Define a graph ${AO}(G)$ whose vertices are the acyclic orientations
  of $G$ and whose edges join orientations that differ by reversing
  the direction of a single edge.  
It was known previously that
  ${AO}(G)$ is connected but not necessarily Hamiltonian.  
However, Squire \cite{Squire}
  proved that the square ${AO}(G)^2$ is Hamiltonian.
We prove the slightly stronger result that the prism
  ${AO}(G) \times e$ is Hamiltonian.

If $G$ is a mixed graph (some edges directed, but not necessarily all),
  then ${AO}(G)$ can be defined as before.  
The graph ${AO}(G)$ is again
  connected but we give examples showing that the prism is not
  necessarily Hamiltonian.
\end{abstract}

\section{Introduction}

Every connected simple graph $G$ has an acyclic orientation.
Define a graph ${AO}(G)$ whose vertices are the acyclic orientations
  of $G$ and whose edges join orientations that differ by reversing
  the direction of a single edge.  
Squire, Savage, and West \cite{SquiSavaWest} show that ${AO}(G)$ is
  connected and bipartite and discuss the Hamiltonicity of 
  ${AO}(G)$ for well-known types of graphs such as trees, cycles, 
  wheels, and ladders.
Squire \cite{Squire} proved that the square ${AO}(G)^2$ is Hamiltonian.
Our main goal in this paper is to prove the slightly stronger result 
  that the prism ${AO}(G) \times e$ is Hamiltonian.
If the prism of a bipartite graph is Hamiltonian, then the square of
  the graph is Hamiltonian.

If $G$ is a mixed graph (some edges directed, but not necessarily all),
  then ${AO}(G)$ can be defined as before.  
Mixed graphs are interesting because special cases of them reduce
  to known problems and results.  
For example, there is a one-to-one correspondence between the 
  mixed complete graphs (every edge 
  is present, either directed or not) and directed acyclic graphs.  
If $G$ is a mixed complete graph, then 
  a topological sort of the maximum directed subgraph of $G$ 
  corresponds to an acyclic orientation of $G$.  
Pruesse  and Ruskey \cite{sicomp} showed that the prism 
  of ${AO}(G)$ is Hamiltonian in the case of mixed complete graphs.
It is therefore natural to ask whether the prism is Hamiltonian for
  all mixed graphs, since it is true for the cases of no fixed edges 
  (this paper) and when all edges are present (\cite{sicomp}).

------

*Brief:* Pick up the paper on acyclic orientations of graphs after its last sentence and keep writing it in the same style.

*Provided records:*
------

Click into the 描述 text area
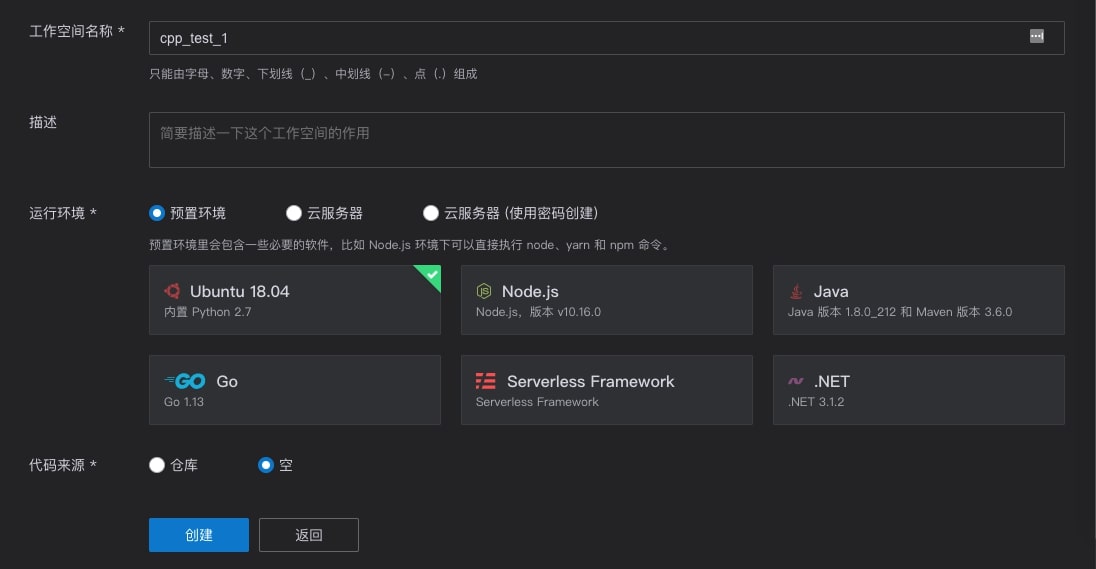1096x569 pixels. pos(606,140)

------

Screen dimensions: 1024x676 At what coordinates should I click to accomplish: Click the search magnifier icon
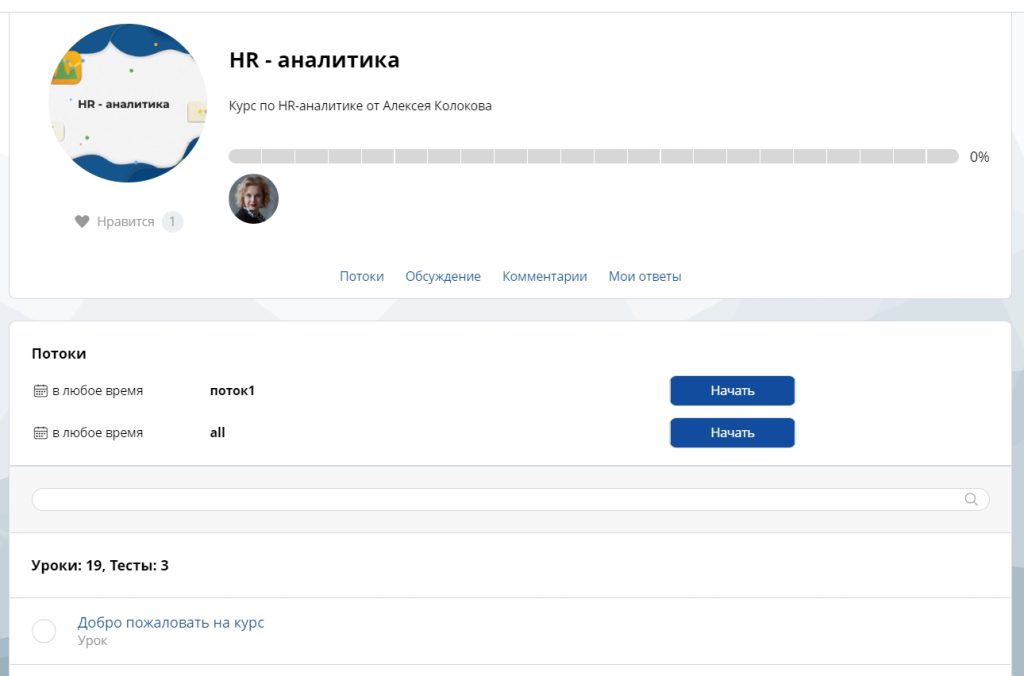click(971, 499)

------

*Exercise output:*
The graph ${AO}(G)$ is again connected and bipartite;
however, the final section of this paper describes an infinite class
whose prisms are not Hamiltonian.

\medskip
We now define a few terms and introduce some notation.
A \emph{poset} ${\cal P} = (S,R)$ is a reflexive, anti-symmetric, transitive 
  relation $R({\cal P})$ on a set $S({\cal P})$.
We let ${\cal P} - x$ denote the poset on the set $S({\cal P})\setminus x$,
  together with all the relations of $R({\cal P})$ that do not involve $x$.
An \emph{ideal} of a poset ${\cal P}$ is a set $I \subseteq S({\cal P})$
  for which $y \in I$ and $x \prec y$ imply that $x \in I$.
The \emph{ideal graph} $J({\cal P})$ has vertices which are the ideals
  of ${\cal P}$ and edges connecting those ideals that differ by
  one element; in other words, it is the Hasse diagram of the lattice
  of ideals of a poset, regarded as an undirected graph.
In order to simplify notation we will usually write $x$ for the singleton
  set $\{x\}$ and use juxtaposition to indicate union of sets.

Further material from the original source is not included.